SCABs

The big old clear out – By @_sarahalliday

By Sara Halliday

 

The big old clear out

Look, I’m not a tidy person. I am comfortable with a level of mess which annoys others, and this makes me a bit of a nightmare to live with. Looking around my immediate surroundings I see three empty mugs, two plates, an empty box of croissants from Boxing Day. And that’s just on the table next to me. I think back to the Facebook brief, working with poor long-suffering Jonno. He remarked on a daily basis that it was getting ‘a bit messy on the desk’. At home, my fiancées main cause of celebration is when I put my ‘pile’ away (floordrobe holla).

Call me what you will, (I’ll answer to both trash queen or squalor princess) but 2018 is a new year. I’m going to go into the year with a sense of calm, a touch of serenity, and the smell of Mr Muscle. I’ve read Marie Kondo’s ‘Life Changing Magic of Tidying Up’ in preparation, and I feel like I’m ready.

First, clothes. I’m not a huge hoarder of clothes, but I swear I had less than this. I did a big sort out before moving to Brixton, but my predilection for ASOS Premier has caught up with me. I throw out two pairs of tights with ladders in, two pairs of trousers which have been torn by overzealous cat claws, and a jumper with a mysterious green stain. 10 minutes are spent trying to identify said stain. My best guess is a particularly oily pesto experience. I vow to be more careful in 2018. The drawers shut more smoothly than before, and the whole experience feels like a metaphor for my life.

Next, papers. We were told towards the start of the SCA not to throw any scamps away. I took this to mean ‘DO NOT THROW AWAY ANYTHING TOUCHED BY THE HOLY SHARPIE, FOR IT MAY HOLD YOUR FUTURE CAREER SUCCESS’. I doubt that these will, to be honest.

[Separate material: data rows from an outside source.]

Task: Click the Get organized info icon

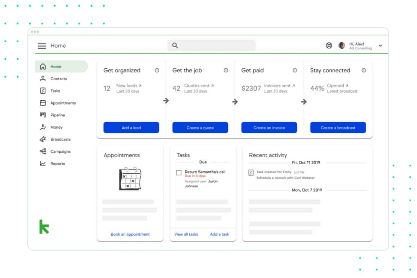Action: click(x=157, y=71)
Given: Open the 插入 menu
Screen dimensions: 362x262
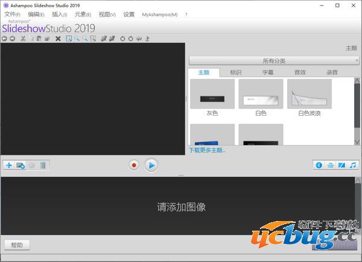Looking at the screenshot, I should pyautogui.click(x=59, y=14).
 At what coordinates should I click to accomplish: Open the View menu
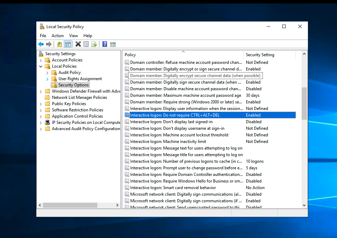[x=73, y=35]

I save a few which make me smile, and the others go to the recycling bin. The sweet feeling of catharsis spreads like a drug. What if I become addicted to throwing things away. I’ll have nothing left. I will live in a white box. I remind myself that I’m a trash queen, and that trash queens are rarely satisfied with minimalist existences.

Packaging, boxes. I seem to keep a lot of boxes. I think it comes from spending a large amount of time with a cat. Whenever I go to throw one away she looks at me with these eyes, pleading not to throw away her home. To this day I’m convinced that I got into the SCA by telling Marc about my cardboard box habits. He asked me what the last creative thing I did was, and was probably expecting me to say I wrote a poem or painted a picture. Instead I told him in great detail about the two story cat mansion I made from cardboard boxes. It had functioning windows, a drawbridge which lowered onto the sofa, a fully tiled roof, and a maze of trapdoors which allowed access between the levels. It was a bit much. Anyway, boxes. I cut them down and collapse them, more unexpectedly satisfying tasks. If all else fails I’ll work in a box factory. I could call myself a boxer. I remember doing the shoebox appeal at Primary School. There was something quite enchanting with the possibilities for an empty box. It could be filled with so much, and I used to try out as many combinations as possible to find the optimum arrangement. The leaflet we got before starting used to say ‘no guns, war-related toys, or toy weapons’, I remember finding that interesting. As though an 11 year old from Carmarthen would be sending an AK47.

I hate the #newyearnewme thing. The old me was fine, 2018 me will also be fine. One day in an arbitrary calendar is not that different to the one before. Nevertheless, a declutter has occurred. I enjoyed it more than I expected, and while I’m not making any promises that it’ll change my very way of existing, it has made me mindful that I’m not the only one having to exist in this space. A nice lesson to end the year on.